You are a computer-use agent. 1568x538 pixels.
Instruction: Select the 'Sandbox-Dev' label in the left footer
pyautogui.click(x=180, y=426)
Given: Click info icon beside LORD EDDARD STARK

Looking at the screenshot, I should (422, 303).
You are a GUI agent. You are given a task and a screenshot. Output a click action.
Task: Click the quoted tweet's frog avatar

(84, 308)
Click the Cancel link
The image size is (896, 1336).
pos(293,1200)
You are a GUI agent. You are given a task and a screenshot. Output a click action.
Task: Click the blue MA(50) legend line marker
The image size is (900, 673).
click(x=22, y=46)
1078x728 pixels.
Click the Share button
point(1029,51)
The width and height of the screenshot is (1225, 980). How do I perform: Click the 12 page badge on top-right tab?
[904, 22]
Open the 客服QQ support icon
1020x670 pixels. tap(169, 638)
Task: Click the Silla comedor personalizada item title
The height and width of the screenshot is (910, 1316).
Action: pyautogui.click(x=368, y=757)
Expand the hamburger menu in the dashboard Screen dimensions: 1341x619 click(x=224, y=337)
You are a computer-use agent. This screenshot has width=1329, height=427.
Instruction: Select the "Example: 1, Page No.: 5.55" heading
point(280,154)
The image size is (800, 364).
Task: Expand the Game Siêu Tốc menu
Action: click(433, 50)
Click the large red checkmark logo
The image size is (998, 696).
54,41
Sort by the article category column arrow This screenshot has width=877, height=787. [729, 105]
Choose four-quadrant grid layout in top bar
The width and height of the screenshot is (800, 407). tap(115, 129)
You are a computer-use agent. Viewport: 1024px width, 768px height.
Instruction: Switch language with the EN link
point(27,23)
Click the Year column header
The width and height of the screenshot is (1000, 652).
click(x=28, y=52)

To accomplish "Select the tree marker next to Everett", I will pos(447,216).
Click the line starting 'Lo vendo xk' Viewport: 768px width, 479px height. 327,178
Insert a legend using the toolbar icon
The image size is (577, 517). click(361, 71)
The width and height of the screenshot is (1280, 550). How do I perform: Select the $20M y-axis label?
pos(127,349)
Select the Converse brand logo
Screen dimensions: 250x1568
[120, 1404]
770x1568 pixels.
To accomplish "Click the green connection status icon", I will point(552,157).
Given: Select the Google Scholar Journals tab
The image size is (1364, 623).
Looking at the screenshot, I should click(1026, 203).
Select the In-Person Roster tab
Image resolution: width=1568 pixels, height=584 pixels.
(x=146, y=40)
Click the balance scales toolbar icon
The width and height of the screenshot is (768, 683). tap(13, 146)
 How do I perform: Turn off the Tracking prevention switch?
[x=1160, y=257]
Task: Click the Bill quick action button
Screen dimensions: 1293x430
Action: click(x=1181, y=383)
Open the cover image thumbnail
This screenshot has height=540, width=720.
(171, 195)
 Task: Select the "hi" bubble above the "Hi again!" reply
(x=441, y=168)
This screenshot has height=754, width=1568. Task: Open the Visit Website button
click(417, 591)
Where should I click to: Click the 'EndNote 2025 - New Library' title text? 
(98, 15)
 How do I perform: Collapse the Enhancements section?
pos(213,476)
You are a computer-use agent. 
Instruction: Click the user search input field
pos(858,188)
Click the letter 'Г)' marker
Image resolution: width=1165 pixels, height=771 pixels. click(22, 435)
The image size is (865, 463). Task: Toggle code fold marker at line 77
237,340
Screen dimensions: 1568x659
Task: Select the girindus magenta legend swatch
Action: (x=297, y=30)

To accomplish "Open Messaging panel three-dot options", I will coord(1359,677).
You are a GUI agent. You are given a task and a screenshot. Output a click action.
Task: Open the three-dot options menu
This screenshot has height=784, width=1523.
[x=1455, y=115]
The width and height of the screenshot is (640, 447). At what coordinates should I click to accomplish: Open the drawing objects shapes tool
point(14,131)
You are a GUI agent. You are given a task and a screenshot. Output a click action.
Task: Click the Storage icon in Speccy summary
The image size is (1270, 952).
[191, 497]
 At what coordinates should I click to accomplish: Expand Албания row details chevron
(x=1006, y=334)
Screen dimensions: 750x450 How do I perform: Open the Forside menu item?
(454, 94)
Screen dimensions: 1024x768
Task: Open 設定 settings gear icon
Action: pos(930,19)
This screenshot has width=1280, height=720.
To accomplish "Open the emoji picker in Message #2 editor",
———
### DESCRIPTION OF THE TASK
Write out all of the entries above again, word for word, keeping every line in its original order.

### REPLY TO THE EXERCISE
You are a computer-use agent. 1568x538 pixels.
Instruction: Select the 'Sandbox-Dev' label in the left footer
pyautogui.click(x=180, y=426)
Given: Click info icon beside LORD EDDARD STARK

Looking at the screenshot, I should (422, 303).
You are a GUI agent. You are given a task and a screenshot. Output a click action.
Task: Click the quoted tweet's frog avatar

(84, 308)
Click the Cancel link
The image size is (896, 1336).
pos(293,1200)
You are a GUI agent. You are given a task and a screenshot. Output a click action.
Task: Click the blue MA(50) legend line marker
The image size is (900, 673).
click(x=22, y=46)
1078x728 pixels.
Click the Share button
point(1029,51)
The width and height of the screenshot is (1225, 980). How do I perform: Click the 12 page badge on top-right tab?
[904, 22]
Open the 客服QQ support icon
1020x670 pixels. tap(169, 638)
Task: Click the Silla comedor personalizada item title
The height and width of the screenshot is (910, 1316).
Action: pyautogui.click(x=368, y=757)
Expand the hamburger menu in the dashboard Screen dimensions: 1341x619 click(x=224, y=337)
You are a computer-use agent. This screenshot has width=1329, height=427.
Instruction: Select the "Example: 1, Page No.: 5.55" heading
point(280,154)
The image size is (800, 364).
Task: Expand the Game Siêu Tốc menu
Action: click(433, 50)
Click the large red checkmark logo
The image size is (998, 696).
54,41
Sort by the article category column arrow This screenshot has width=877, height=787. [729, 105]
Choose four-quadrant grid layout in top bar
The width and height of the screenshot is (800, 407). tap(115, 129)
You are a computer-use agent. Viewport: 1024px width, 768px height.
Instruction: Switch language with the EN link
point(27,23)
Click the Year column header
The width and height of the screenshot is (1000, 652).
click(x=28, y=52)

To accomplish "Select the tree marker next to Everett", I will pos(447,216).
Click the line starting 'Lo vendo xk' Viewport: 768px width, 479px height. 327,178
Insert a legend using the toolbar icon
The image size is (577, 517). click(361, 71)
The width and height of the screenshot is (1280, 550). How do I perform: Select the $20M y-axis label?
pos(127,349)
Select the Converse brand logo
Screen dimensions: 250x1568
[120, 1404]
770x1568 pixels.
To accomplish "Click the green connection status icon", I will point(552,157).
Given: Select the Google Scholar Journals tab
The image size is (1364, 623).
Looking at the screenshot, I should click(1026, 203).
Select the In-Person Roster tab
Image resolution: width=1568 pixels, height=584 pixels.
(x=146, y=40)
Click the balance scales toolbar icon
The width and height of the screenshot is (768, 683). tap(13, 146)
 How do I perform: Turn off the Tracking prevention switch?
[x=1160, y=257]
Task: Click the Bill quick action button
Screen dimensions: 1293x430
Action: click(x=1181, y=383)
Open the cover image thumbnail
This screenshot has height=540, width=720.
(171, 195)
 Task: Select the "hi" bubble above the "Hi again!" reply
(x=441, y=168)
This screenshot has height=754, width=1568. Task: Open the Visit Website button
click(417, 591)
Where should I click to: Click the 'EndNote 2025 - New Library' title text? 
(98, 15)
 How do I perform: Collapse the Enhancements section?
pos(213,476)
You are a computer-use agent. 
Instruction: Click the user search input field
pos(858,188)
Click the letter 'Г)' marker
Image resolution: width=1165 pixels, height=771 pixels. click(22, 435)
The image size is (865, 463). Task: Toggle code fold marker at line 77
237,340
Screen dimensions: 1568x659
Task: Select the girindus magenta legend swatch
Action: (x=297, y=30)

To accomplish "Open Messaging panel three-dot options", I will coord(1359,677).
You are a GUI agent. You are given a task and a screenshot. Output a click action.
Task: Open the three-dot options menu
This screenshot has height=784, width=1523.
[x=1455, y=115]
The width and height of the screenshot is (640, 447). At what coordinates should I click to accomplish: Open the drawing objects shapes tool
point(14,131)
You are a GUI agent. You are given a task and a screenshot. Output a click action.
Task: Click the Storage icon in Speccy summary
The image size is (1270, 952).
[191, 497]
 At what coordinates should I click to accomplish: Expand Албания row details chevron
(x=1006, y=334)
Screen dimensions: 750x450 How do I perform: Open the Forside menu item?
(454, 94)
Screen dimensions: 1024x768
Task: Open 設定 settings gear icon
Action: pos(930,19)
This screenshot has width=1280, height=720.
To accomplish "Open the emoji picker in Message #2 editor",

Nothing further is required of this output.